Он отлично представлял себе весь путь через огромный дворец, он знал, как можно проникнуть к ней, минуя все посты и спрятанных телогреев. Решение было принято им. Теперь надо было встать и пойти — казалось бы, чего проще? Но встать он не мог.
«Есть ли у меня полная, абсолютная уверенность?.. Ждет ли она, позвала ли она меня, как казалось мне там, в зале? Да и как вообще могла родиться такая противоестественная мысль — пойти и войти к ней… к ней в спальню… к королеве… не к фрейлине какой-нибудь, а именно к Ее Величеству… это просто сумасшедший бред…»
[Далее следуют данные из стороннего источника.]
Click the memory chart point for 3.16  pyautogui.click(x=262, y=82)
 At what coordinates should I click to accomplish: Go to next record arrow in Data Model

Он выпрямился и яростно сжал кулаки.
«Да что я, боюсь?!»
Дворец был погружен в тишину, в такую тишину, что он отчетливо услышал, как переступил с ноги на ногу часовой в коридоре на третьем этаже.
«Нет, я, конечно, не боюсь. То есть я за себя не боюсь. Моя жизнь ровно ничего не стоит. Ни моя жизнь… ни даже моя честь… но дело ведь идет не о моей чести. Дело ведь идет о ней. Я люблю ее, каждый ее золотой волосочек для меня свят, как Грааль Иосифа Аримафейского… Скажем, меня поймают на полдороге — так ведь никакая пытка не заставит меня выдать тайну… Но если я войду к ней, а она спит… а она сейчас, конечно, спит… что тогда? Шум, крик, скандал… меня, конечно, заберут, но черт со мной, дело не во мне, дело в ней… Ведь я посягаю на ее честь… честь не королевы даже, но девушки, которую я люблю… честь Жанны… О дурак, безумец!»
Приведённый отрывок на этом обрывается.